With the dawn of the Internet era, many tech pundits predicted
the demise of paper in enterprise sector. The logic—once most
of the information is available on the computer, the need for
physical copies will decline. On the contrary, the use of paper has
increased exponentially ever since. This has paved the way for
Document Management Systems (DMS), which can help solve issues of
managing physical documents and reduce the need for physical
storage to a large extent.
Drivers for document management
According to IDC, executives spend 45 percent of their time working
with documents. About 610 billion e-mails are sent each year, out
of which about half are printed. More than 7.5 billion new
documents are created in an office, resulting in more than 1
trillion pages each year. Managing such large volumes of data is
one of the top priorities of organizations today. Also, high
volumes of physical records lead to a large number of problems
including irregularities, loss of data, duplication etc.
DMS can help organization to manage voluminous data growth and
compliance and regulatory issues more effectively. This, in turn,
will help in a faster decision-making process, in addition to
ensuring a contingency plan for any disaster and security
issues.

Data provided:
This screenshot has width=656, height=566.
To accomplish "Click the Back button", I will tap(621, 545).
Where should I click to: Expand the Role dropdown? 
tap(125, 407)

Short task 1:
According to IDC in the text on document management systems, what share of their time do executives spend working with documents?
Short task 2:
Extend the text on document management systems, picking up right after its final sentence.

Expected answer 1:
45 percent

Expected answer 2:
Other aspects driving the DMS market are automation, virtualization
and integration. The need to share information and documents with
globally dispersed teams, improve collaboration and enhance the
effectiveness of various organizational functions is fueling DMS
growth globally.
But DMS is not something new. Its roots can be traced back as far
as the 1940s, when newspapers and print media companies applied
imaging techniques to preserve physical paper-based documents for
posterity. The enterprise adoption, however, only came about in the
late 1990s when companies, particularly those in the BFSI and
telecom segments, began implementing specially designed DMS to
automate paper-based functions and streamline workflow-related
processes.
Factors driving organizations to deploy DMS are: acceptance of
digital documents, regulatory compliance, tagging and capturing
data via Optical Character Recognition (OCR), and the technology
advancement in multifunctional devices. The next step in this
transition would be the integration of DMS with an existing
ERP.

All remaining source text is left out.